TRIBUNAL DE JUSTIÇA DO ESTADO DO PIAUÍ
ÓRGÃO JULGADOR : 4ª Câmara Especializada Cível
APELAÇÃO CÍVEL (198) No 0800812-14.2019.8.18.0051
APELANTE: ANTONIO DAVID DE ANDRADE
Advogado(s) do reclamante: JOSE KENEY PAES DE ARRUDA FILHO
APELADO: BANCO OLE BONSUCESSO CONSIGNADO S.A., BANCO SANTANDER (BRASIL) S.A.
REPRESENTANTE: BANCO OLE BONSUCESSO CONSIGNADO S.A., BANCO SANTANDER (BRASIL) S.A.

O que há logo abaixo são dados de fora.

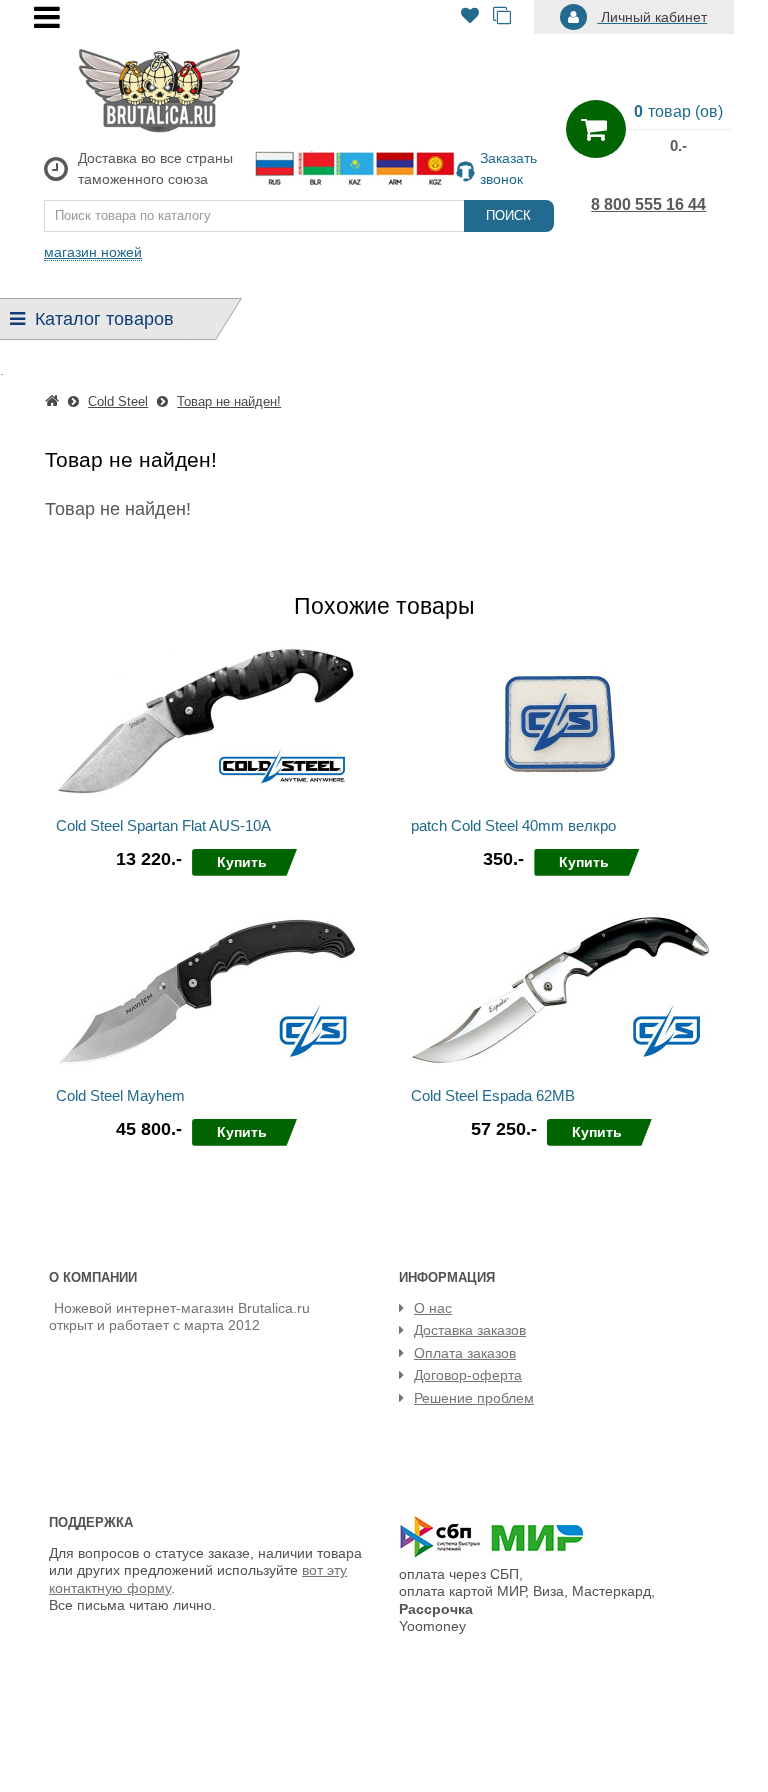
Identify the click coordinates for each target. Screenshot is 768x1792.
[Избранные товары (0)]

Advogado(s) do reclamado: CARLOS FERNANDO DE SIQUEIRA CASTRO
RELATOR(A): Desembargador RAIMUNDO NONATO DA COSTA ALENCAR
EMENTA
PROCESSUAL CIVIL – APELAÇÃO – AÇÃO DECLARATÓRIA – NEGÓCIOS BANCÁRIOS – PRESCRIÇÃO QUINQUENAL – ART. 27 DO CDC – OBRIGAÇÃO DE TRATO SUCESSIVO – TERMO INICIAL DO ÚLTIMO DESCONTO – RECURSO IMPROVIDO.
1. As relações de consumo e de prestação de serviços, inclusive de natureza bancária, são regidas pelo Código de Defesa do Consumidor, aplicando-se a elas, quando e se for o caso, o prazo prescricional quinquenal previsto no seu art. 27. Precedentes.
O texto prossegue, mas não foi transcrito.